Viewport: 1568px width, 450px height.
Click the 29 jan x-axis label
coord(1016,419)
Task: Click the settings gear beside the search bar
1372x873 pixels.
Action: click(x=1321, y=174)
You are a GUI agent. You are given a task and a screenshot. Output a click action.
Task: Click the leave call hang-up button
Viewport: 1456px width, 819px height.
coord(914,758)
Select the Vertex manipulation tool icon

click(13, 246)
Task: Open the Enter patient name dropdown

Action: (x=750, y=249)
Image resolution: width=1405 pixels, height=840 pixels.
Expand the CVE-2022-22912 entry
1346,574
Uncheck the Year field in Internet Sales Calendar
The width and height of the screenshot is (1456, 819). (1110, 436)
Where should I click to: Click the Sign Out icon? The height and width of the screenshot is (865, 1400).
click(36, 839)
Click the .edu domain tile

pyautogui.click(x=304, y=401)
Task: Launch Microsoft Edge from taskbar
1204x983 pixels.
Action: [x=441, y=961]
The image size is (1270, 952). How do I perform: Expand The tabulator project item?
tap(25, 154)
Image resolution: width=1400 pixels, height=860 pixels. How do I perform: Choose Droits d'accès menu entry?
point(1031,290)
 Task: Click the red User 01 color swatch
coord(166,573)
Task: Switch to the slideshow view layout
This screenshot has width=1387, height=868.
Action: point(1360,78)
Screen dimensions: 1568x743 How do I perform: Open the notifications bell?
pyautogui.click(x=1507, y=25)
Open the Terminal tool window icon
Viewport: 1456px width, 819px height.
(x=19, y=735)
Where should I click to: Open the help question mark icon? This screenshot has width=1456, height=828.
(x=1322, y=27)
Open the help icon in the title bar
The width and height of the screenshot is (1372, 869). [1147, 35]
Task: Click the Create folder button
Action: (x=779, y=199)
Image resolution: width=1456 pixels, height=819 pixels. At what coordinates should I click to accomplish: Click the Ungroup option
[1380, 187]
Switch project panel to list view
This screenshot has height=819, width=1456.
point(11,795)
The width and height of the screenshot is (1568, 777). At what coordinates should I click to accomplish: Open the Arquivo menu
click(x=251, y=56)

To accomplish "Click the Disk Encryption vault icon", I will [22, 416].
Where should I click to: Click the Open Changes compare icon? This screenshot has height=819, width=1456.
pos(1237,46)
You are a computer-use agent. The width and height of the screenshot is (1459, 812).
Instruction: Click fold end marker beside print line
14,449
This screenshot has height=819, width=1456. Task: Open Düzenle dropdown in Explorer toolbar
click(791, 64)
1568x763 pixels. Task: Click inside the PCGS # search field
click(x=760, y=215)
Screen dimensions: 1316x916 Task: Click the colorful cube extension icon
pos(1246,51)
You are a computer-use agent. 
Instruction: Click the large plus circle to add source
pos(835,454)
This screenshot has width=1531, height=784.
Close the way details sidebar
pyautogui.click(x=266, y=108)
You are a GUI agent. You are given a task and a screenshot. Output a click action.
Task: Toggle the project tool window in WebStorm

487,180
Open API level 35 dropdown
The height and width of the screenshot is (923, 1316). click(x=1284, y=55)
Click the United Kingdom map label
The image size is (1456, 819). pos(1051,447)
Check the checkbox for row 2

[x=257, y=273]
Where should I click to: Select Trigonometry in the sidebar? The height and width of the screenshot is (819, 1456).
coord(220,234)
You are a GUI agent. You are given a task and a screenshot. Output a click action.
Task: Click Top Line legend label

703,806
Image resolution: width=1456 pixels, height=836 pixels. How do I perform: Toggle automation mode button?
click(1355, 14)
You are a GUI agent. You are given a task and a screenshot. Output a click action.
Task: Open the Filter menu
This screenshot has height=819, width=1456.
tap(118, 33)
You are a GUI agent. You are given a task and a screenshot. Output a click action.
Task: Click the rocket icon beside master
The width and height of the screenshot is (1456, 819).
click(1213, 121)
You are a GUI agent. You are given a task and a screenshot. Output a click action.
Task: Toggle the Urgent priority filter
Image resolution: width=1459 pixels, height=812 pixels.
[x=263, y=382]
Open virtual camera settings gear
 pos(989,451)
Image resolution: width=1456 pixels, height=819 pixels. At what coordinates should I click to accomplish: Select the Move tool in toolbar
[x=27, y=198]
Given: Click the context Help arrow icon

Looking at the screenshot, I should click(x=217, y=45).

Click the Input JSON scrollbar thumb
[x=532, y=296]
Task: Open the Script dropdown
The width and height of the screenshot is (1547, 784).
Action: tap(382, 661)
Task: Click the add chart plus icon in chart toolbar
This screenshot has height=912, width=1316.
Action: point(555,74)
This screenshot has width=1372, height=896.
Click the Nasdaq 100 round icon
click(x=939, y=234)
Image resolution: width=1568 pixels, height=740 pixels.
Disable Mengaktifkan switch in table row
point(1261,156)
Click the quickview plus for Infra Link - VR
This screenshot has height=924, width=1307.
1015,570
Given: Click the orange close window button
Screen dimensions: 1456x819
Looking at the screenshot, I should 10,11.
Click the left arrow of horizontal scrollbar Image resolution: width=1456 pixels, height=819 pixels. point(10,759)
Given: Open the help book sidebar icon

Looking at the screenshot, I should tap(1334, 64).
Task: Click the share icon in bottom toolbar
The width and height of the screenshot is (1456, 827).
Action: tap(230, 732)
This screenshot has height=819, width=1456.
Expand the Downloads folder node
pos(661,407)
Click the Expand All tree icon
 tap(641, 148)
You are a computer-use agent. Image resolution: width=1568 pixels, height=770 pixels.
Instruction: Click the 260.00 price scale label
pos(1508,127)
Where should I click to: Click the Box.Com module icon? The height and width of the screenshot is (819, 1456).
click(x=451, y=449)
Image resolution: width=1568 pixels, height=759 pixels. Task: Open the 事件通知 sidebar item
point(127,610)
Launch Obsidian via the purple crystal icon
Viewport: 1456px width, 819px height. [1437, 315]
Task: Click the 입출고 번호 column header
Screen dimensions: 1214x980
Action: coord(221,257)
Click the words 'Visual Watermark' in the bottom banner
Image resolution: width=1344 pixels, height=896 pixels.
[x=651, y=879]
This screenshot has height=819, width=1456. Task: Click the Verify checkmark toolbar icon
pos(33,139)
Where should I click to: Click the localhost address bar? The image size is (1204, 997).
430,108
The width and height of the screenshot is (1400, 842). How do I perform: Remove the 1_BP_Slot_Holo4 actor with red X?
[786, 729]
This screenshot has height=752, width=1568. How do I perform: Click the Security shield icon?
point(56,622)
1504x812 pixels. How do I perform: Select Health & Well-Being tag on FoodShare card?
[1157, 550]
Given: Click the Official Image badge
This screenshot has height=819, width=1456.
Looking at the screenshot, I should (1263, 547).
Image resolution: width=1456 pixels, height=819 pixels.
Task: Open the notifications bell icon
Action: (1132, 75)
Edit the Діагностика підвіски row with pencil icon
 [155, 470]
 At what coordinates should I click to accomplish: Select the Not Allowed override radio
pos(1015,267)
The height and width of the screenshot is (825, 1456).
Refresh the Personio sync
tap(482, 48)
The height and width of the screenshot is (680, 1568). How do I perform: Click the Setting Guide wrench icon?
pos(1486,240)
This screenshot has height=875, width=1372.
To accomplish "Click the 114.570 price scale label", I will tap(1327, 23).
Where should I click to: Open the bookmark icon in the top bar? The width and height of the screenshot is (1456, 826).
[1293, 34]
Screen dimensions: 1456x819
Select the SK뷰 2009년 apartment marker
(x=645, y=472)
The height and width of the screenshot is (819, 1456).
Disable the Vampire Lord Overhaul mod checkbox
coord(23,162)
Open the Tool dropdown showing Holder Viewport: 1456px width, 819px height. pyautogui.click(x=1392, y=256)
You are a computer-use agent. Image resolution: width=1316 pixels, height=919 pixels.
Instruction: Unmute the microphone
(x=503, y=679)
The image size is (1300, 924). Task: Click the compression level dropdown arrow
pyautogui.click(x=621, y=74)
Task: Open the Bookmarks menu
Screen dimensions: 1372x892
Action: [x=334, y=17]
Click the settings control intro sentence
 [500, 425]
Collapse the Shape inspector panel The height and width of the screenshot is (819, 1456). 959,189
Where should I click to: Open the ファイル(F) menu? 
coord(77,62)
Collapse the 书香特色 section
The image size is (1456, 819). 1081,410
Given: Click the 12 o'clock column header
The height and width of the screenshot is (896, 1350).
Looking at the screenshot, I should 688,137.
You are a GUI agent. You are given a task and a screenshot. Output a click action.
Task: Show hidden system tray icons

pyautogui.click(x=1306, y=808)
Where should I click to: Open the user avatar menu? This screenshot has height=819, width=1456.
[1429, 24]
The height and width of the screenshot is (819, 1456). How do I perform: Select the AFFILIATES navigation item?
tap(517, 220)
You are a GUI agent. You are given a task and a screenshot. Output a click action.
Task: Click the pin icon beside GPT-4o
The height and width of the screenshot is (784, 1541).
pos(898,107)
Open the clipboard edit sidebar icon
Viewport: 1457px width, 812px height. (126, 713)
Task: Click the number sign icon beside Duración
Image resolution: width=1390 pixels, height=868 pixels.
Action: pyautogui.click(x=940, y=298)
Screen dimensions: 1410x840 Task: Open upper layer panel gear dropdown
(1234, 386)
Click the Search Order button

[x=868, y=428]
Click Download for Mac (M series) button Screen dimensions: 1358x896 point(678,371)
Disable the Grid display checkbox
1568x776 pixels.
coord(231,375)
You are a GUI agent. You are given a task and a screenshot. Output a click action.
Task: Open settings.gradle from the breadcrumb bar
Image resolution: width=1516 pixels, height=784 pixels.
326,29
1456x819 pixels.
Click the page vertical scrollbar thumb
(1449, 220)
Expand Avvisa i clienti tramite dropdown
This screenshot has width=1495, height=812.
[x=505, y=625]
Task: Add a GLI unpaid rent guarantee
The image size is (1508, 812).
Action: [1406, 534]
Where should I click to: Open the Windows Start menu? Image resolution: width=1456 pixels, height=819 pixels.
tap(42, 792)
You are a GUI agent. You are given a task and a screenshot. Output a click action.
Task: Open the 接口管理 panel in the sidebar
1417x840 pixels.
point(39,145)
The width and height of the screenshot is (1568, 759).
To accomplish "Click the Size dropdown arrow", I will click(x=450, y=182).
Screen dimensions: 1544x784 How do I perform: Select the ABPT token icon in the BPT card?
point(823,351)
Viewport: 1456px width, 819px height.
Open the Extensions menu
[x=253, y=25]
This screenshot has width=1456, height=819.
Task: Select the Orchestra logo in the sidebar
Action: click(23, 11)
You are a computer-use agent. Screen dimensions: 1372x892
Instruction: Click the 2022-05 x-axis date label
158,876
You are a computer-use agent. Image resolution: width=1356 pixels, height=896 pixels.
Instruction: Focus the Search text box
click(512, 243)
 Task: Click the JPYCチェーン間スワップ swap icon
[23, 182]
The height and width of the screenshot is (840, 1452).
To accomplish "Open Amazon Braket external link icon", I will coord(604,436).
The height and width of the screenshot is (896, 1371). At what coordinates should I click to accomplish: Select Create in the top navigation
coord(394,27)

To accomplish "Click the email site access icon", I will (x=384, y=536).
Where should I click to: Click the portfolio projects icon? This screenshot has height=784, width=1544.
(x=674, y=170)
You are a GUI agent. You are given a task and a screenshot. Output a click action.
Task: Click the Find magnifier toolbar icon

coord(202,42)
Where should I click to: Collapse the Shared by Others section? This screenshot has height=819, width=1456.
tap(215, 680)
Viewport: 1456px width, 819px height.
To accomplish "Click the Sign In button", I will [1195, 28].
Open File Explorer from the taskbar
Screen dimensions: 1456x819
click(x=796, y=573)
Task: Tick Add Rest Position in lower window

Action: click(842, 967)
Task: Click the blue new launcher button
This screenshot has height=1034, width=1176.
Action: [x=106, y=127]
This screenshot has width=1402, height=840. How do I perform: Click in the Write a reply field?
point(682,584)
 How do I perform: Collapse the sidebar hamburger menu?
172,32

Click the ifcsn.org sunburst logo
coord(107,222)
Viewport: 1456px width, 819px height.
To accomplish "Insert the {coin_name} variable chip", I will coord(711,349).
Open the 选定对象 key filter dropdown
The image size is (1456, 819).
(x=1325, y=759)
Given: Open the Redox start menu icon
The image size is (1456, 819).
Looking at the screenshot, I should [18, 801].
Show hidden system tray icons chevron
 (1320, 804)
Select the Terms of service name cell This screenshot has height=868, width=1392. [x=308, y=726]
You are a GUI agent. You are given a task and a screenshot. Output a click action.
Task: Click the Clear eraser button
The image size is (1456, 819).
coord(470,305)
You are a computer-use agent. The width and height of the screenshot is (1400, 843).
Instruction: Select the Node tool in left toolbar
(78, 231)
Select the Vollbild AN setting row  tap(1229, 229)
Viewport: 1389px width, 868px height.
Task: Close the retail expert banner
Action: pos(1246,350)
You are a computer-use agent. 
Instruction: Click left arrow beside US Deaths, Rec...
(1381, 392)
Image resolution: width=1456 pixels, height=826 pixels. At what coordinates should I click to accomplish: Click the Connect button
########
=== WHAT THE EXERCISE ASKS ===
Please copy, exactly and with nothing else, the lines above beginning at the line that has "Instruction: Click the 260.00" and ending with the line that has "Task: Click the 입출고 번호 column header".

=== REPLY ===
Instruction: Click the 260.00 price scale label
pos(1508,127)
Where should I click to: Click the Box.Com module icon? The height and width of the screenshot is (819, 1456).
click(x=451, y=449)
Image resolution: width=1568 pixels, height=759 pixels. Task: Open the 事件通知 sidebar item
point(127,610)
Launch Obsidian via the purple crystal icon
Viewport: 1456px width, 819px height. [1437, 315]
Task: Click the 입출고 번호 column header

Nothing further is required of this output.